PROBLEM TO WORK ON: What you return must match the material exactly, with every line present.

___ THE RECORDS

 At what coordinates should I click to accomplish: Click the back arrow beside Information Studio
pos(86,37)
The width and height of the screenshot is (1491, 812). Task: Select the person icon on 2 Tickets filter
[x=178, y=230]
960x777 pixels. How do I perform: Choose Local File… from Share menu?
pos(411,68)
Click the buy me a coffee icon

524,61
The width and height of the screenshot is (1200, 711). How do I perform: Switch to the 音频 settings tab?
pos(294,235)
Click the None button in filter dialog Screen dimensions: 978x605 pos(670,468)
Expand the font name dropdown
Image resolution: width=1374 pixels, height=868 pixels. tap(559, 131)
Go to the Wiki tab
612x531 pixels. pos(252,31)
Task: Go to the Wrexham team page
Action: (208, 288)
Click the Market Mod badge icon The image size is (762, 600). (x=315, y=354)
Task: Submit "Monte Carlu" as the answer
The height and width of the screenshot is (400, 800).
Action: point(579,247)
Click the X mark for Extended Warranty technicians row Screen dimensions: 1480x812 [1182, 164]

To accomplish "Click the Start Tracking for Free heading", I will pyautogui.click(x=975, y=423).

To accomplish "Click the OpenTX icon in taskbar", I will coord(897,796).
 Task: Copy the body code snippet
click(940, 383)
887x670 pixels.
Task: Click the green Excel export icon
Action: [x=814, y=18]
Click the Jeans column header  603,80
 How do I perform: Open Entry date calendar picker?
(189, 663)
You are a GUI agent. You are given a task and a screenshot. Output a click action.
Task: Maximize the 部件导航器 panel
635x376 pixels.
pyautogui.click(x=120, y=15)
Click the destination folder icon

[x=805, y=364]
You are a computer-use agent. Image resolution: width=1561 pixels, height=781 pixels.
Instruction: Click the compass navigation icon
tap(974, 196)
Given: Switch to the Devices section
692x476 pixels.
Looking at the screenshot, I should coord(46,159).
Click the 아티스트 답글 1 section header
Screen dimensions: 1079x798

______

EXERCISE RESULT:
 At what coordinates should I click to accomplish: Click the back arrow beside Information Studio
pos(86,37)
The width and height of the screenshot is (1491, 812). Task: Select the person icon on 2 Tickets filter
[x=178, y=230]
960x777 pixels. How do I perform: Choose Local File… from Share menu?
pos(411,68)
Click the buy me a coffee icon

524,61
The width and height of the screenshot is (1200, 711). How do I perform: Switch to the 音频 settings tab?
pos(294,235)
Click the None button in filter dialog Screen dimensions: 978x605 pos(670,468)
Expand the font name dropdown
Image resolution: width=1374 pixels, height=868 pixels. tap(559, 131)
Go to the Wiki tab
612x531 pixels. pos(252,31)
Task: Go to the Wrexham team page
Action: (208, 288)
Click the Market Mod badge icon The image size is (762, 600). (x=315, y=354)
Task: Submit "Monte Carlu" as the answer
The height and width of the screenshot is (400, 800).
Action: point(579,247)
Click the X mark for Extended Warranty technicians row Screen dimensions: 1480x812 [1182, 164]

To accomplish "Click the Start Tracking for Free heading", I will pyautogui.click(x=975, y=423).

To accomplish "Click the OpenTX icon in taskbar", I will coord(897,796).
 Task: Copy the body code snippet
click(940, 383)
887x670 pixels.
Task: Click the green Excel export icon
Action: [x=814, y=18]
Click the Jeans column header  603,80
 How do I perform: Open Entry date calendar picker?
(189, 663)
You are a GUI agent. You are given a task and a screenshot. Output a click action.
Task: Maximize the 部件导航器 panel
635x376 pixels.
pyautogui.click(x=120, y=15)
Click the destination folder icon

[x=805, y=364]
You are a computer-use agent. Image resolution: width=1561 pixels, height=781 pixels.
Instruction: Click the compass navigation icon
tap(974, 196)
Given: Switch to the Devices section
692x476 pixels.
Looking at the screenshot, I should coord(46,159).
Click the 아티스트 답글 1 section header
Screen dimensions: 1079x798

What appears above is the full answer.